Update the data below, starting at the line that has "Expand the Role" and ending after the line that has "Action: pos(13,6)": replace "screenshot" with "image" and leave everything else unchanged.

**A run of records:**
------------------------------------

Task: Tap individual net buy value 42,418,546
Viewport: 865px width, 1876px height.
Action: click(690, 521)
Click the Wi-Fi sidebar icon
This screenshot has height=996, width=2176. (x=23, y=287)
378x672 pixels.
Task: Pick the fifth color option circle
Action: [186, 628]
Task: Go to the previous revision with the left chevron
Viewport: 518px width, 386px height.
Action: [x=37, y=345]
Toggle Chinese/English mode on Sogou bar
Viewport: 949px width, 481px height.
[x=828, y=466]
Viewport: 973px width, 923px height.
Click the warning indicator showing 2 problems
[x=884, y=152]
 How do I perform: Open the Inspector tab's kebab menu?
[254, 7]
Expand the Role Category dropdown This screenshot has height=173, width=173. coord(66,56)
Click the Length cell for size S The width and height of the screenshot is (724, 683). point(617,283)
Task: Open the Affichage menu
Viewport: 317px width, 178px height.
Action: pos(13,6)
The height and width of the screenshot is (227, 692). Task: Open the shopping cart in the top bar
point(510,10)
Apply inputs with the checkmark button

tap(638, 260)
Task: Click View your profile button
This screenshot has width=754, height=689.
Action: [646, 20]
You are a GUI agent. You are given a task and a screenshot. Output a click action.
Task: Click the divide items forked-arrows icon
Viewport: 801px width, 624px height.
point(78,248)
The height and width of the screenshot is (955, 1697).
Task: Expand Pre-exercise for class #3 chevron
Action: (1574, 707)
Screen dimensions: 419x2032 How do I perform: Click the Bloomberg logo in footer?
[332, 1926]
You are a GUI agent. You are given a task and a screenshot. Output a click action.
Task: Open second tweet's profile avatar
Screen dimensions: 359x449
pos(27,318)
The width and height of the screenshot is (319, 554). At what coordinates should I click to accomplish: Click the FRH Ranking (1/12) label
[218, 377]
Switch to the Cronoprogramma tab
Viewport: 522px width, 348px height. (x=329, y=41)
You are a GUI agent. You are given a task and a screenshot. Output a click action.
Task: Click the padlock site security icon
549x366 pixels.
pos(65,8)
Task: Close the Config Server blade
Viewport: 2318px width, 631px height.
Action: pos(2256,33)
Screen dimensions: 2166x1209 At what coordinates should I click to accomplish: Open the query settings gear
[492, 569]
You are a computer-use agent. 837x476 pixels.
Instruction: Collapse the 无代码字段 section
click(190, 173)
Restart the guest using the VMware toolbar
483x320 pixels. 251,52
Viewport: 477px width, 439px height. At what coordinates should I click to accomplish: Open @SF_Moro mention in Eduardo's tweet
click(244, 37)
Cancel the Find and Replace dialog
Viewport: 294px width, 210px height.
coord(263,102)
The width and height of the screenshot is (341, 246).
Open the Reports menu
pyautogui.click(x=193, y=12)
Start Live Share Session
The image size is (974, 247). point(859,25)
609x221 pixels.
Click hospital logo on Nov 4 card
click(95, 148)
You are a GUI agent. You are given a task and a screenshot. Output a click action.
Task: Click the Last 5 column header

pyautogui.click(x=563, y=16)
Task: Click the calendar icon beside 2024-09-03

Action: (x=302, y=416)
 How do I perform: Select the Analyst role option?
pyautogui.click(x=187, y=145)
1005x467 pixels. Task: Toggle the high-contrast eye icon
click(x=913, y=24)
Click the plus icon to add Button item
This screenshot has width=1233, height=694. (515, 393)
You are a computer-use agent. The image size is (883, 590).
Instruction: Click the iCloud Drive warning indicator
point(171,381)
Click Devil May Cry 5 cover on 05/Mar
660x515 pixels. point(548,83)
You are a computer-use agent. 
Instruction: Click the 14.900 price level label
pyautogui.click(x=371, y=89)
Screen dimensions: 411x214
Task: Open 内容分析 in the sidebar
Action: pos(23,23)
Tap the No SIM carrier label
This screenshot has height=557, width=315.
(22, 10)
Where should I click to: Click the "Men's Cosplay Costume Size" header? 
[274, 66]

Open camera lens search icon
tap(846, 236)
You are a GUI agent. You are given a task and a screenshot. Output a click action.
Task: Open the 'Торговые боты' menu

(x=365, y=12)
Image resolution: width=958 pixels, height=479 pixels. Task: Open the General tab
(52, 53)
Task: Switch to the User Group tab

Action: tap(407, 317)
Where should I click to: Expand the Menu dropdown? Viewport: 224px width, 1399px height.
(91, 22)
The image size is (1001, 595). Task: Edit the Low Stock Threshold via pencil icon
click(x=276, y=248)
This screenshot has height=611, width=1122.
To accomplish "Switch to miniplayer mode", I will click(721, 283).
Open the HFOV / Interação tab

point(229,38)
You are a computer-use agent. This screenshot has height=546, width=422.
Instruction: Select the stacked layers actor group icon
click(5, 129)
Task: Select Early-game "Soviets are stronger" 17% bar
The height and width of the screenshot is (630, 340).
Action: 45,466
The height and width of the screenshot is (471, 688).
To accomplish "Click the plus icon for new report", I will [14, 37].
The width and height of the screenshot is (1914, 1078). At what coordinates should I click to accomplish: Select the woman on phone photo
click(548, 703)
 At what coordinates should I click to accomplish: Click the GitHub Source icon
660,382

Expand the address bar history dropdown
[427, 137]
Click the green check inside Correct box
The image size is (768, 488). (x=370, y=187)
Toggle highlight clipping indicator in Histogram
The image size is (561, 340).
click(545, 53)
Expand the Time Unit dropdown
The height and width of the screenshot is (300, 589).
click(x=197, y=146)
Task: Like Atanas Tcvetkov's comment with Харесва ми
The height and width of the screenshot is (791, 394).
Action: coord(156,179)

------------------------------------

**ANSWER TO THIS PROBLEM:**
Expand the Role Category dropdown This image has height=173, width=173. coord(66,56)
Click the Length cell for size S The width and height of the image is (724, 683). point(617,283)
Task: Open the Affichage menu
Viewport: 317px width, 178px height.
Action: pos(13,6)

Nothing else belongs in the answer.